**任务说明**: 用两句话概括下面这篇关于ZOJ-3414 Trail Walk的解题文章。

**阅读文本**:
-------------------------

ZOJ-3414-Trail Walk_计算几何

我打代码这么狗还这么懒，以后怎么办。

题意：

给n个点的坐标（整数），以坐标系原点为起点，依次连接各个点，给出正整数m，要求添加m个CP点（check point），把折线按长度平均分开（把起点考虑为第0个和第m+1个CP点）。

Input

There are multiple test cases. The first line of each case contains two integer n, m(1 <= n, m <= 1000). Then n pairs of integer followed,
giving the coordinate of pi.

Output

The first line of each case, output "Route case_number", Then m lines followed, the ith line contains "CPcase_num: (xi, yi)"
where (xi, yi) represent the coordinate of the CPi. Always keep three number after the decimal point.

Sample Input

3 3
1 1
2 3
3 5

Sample Output

Route 1
CP1: (1.026, 1.051)
CP2: (1.684, 2.368)
CP3: (2.342, 3.684)

计算几何里应该不难的题吧，但是由于我计算几何就是狗，而且有点新感悟就写一下。

大体过程只要按正常想法就能模拟出来，关键是公式，计算几何不要直接使用斜率的数值，但是可以通过把k写成(y1-y2)/(x1-x2)的形式表达出来，然后推出最后的式子以后再代数，这样就不会有使用斜率数值的误差了。

-------------------------

**提供的数据**:

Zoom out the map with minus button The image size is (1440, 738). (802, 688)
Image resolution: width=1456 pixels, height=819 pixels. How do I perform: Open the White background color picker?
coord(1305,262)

-------------------------

**本题答案**: 题目给出n个整数坐标点，从原点出发依次连成折线，要求加入m个检查点，把折线按长度平均分开，并按规定格式输出每个检查点的坐标，保留三位小数。作者认为整个过程按正常思路就能模拟出来，关键在公式：不要直接用斜率的数值，而是把k写成(y1-y2)/(x1-x2)的形式，推出最后的式子再代入数值，这样就没有使用斜率数值带来的误差。